_TASK DESCRIPTION_: Once you have read the records, write them out again exactly.

_DATA EXCERPTS_:
=== Section Start ===

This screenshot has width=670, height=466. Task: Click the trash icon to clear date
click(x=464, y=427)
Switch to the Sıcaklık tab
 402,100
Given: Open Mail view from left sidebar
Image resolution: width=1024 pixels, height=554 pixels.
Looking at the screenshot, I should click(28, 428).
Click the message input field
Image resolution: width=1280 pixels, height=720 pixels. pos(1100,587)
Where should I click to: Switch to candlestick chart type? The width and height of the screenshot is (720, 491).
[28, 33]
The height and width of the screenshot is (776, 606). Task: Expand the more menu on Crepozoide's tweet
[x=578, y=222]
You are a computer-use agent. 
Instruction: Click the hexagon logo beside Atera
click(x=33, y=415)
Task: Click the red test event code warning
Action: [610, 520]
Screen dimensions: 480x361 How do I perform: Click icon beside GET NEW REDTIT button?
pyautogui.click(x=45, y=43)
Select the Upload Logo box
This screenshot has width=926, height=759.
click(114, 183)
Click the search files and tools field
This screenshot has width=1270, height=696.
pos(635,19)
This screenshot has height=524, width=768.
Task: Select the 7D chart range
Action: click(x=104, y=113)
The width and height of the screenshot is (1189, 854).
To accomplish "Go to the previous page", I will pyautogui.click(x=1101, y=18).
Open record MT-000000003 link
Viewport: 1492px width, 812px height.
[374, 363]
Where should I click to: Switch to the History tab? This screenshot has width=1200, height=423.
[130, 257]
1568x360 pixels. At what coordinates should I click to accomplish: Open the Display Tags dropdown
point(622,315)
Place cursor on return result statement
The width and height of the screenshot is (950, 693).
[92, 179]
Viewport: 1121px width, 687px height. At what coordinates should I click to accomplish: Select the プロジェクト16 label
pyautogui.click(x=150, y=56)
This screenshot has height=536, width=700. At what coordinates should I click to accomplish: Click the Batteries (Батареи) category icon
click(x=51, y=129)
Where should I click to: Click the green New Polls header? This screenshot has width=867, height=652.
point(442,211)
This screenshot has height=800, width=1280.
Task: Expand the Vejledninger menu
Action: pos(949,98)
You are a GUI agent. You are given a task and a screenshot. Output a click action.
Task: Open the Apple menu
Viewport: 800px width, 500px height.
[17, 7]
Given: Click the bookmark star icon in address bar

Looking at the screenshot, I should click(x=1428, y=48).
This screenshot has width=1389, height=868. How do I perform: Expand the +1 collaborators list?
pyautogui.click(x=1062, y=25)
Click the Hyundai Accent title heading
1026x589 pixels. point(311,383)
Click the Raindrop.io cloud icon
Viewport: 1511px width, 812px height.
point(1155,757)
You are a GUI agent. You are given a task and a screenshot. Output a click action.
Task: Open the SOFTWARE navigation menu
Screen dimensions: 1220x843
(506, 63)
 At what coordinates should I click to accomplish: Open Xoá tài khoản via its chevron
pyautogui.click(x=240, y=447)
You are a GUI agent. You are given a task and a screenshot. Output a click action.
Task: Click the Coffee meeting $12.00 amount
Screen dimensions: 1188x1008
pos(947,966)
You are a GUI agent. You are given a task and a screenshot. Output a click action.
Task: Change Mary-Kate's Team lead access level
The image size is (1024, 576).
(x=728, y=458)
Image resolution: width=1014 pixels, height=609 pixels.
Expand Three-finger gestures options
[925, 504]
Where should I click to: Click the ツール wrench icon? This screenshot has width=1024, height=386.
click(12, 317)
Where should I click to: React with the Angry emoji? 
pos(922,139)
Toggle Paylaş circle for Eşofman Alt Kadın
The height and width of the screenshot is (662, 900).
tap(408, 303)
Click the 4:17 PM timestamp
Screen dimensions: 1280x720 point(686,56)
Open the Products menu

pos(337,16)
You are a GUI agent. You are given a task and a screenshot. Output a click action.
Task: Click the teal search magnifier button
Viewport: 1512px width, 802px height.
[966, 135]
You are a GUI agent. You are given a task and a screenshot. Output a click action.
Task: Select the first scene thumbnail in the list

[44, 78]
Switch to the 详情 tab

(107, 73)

=== Section End ===

_ANSWER FOR THE TASK_:
This screenshot has width=670, height=466. Task: Click the trash icon to clear date
click(x=464, y=427)
Switch to the Sıcaklık tab
 402,100
Given: Open Mail view from left sidebar
Image resolution: width=1024 pixels, height=554 pixels.
Looking at the screenshot, I should click(28, 428).
Click the message input field
Image resolution: width=1280 pixels, height=720 pixels. pos(1100,587)
Where should I click to: Switch to candlestick chart type? The width and height of the screenshot is (720, 491).
[28, 33]
The height and width of the screenshot is (776, 606). Task: Expand the more menu on Crepozoide's tweet
[x=578, y=222]
You are a computer-use agent. 
Instruction: Click the hexagon logo beside Atera
click(x=33, y=415)
Task: Click the red test event code warning
Action: [610, 520]
Screen dimensions: 480x361 How do I perform: Click icon beside GET NEW REDTIT button?
pyautogui.click(x=45, y=43)
Select the Upload Logo box
This screenshot has width=926, height=759.
click(114, 183)
Click the search files and tools field
This screenshot has width=1270, height=696.
pos(635,19)
This screenshot has height=524, width=768.
Task: Select the 7D chart range
Action: click(x=104, y=113)
The width and height of the screenshot is (1189, 854).
To accomplish "Go to the previous page", I will pyautogui.click(x=1101, y=18).
Open record MT-000000003 link
Viewport: 1492px width, 812px height.
[374, 363]
Where should I click to: Switch to the History tab? This screenshot has width=1200, height=423.
[130, 257]
1568x360 pixels. At what coordinates should I click to accomplish: Open the Display Tags dropdown
point(622,315)
Place cursor on return result statement
The width and height of the screenshot is (950, 693).
[92, 179]
Viewport: 1121px width, 687px height. At what coordinates should I click to accomplish: Select the プロジェクト16 label
pyautogui.click(x=150, y=56)
This screenshot has height=536, width=700. At what coordinates should I click to accomplish: Click the Batteries (Батареи) category icon
click(x=51, y=129)
Where should I click to: Click the green New Polls header? This screenshot has width=867, height=652.
point(442,211)
This screenshot has height=800, width=1280.
Task: Expand the Vejledninger menu
Action: pos(949,98)
You are a GUI agent. You are given a task and a screenshot. Output a click action.
Task: Open the Apple menu
Viewport: 800px width, 500px height.
[17, 7]
Given: Click the bookmark star icon in address bar

Looking at the screenshot, I should click(x=1428, y=48).
This screenshot has width=1389, height=868. How do I perform: Expand the +1 collaborators list?
pyautogui.click(x=1062, y=25)
Click the Hyundai Accent title heading
1026x589 pixels. point(311,383)
Click the Raindrop.io cloud icon
Viewport: 1511px width, 812px height.
point(1155,757)
You are a GUI agent. You are given a task and a screenshot. Output a click action.
Task: Open the SOFTWARE navigation menu
Screen dimensions: 1220x843
(506, 63)
 At what coordinates should I click to accomplish: Open Xoá tài khoản via its chevron
pyautogui.click(x=240, y=447)
You are a GUI agent. You are given a task and a screenshot. Output a click action.
Task: Click the Coffee meeting $12.00 amount
Screen dimensions: 1188x1008
pos(947,966)
You are a GUI agent. You are given a task and a screenshot. Output a click action.
Task: Change Mary-Kate's Team lead access level
The image size is (1024, 576).
(x=728, y=458)
Image resolution: width=1014 pixels, height=609 pixels.
Expand Three-finger gestures options
[925, 504]
Where should I click to: Click the ツール wrench icon? This screenshot has width=1024, height=386.
click(12, 317)
Where should I click to: React with the Angry emoji? 
pos(922,139)
Toggle Paylaş circle for Eşofman Alt Kadın
The height and width of the screenshot is (662, 900).
tap(408, 303)
Click the 4:17 PM timestamp
Screen dimensions: 1280x720 point(686,56)
Open the Products menu

pos(337,16)
You are a GUI agent. You are given a task and a screenshot. Output a click action.
Task: Click the teal search magnifier button
Viewport: 1512px width, 802px height.
[966, 135]
You are a GUI agent. You are given a task and a screenshot. Output a click action.
Task: Select the first scene thumbnail in the list

[44, 78]
Switch to the 详情 tab

(107, 73)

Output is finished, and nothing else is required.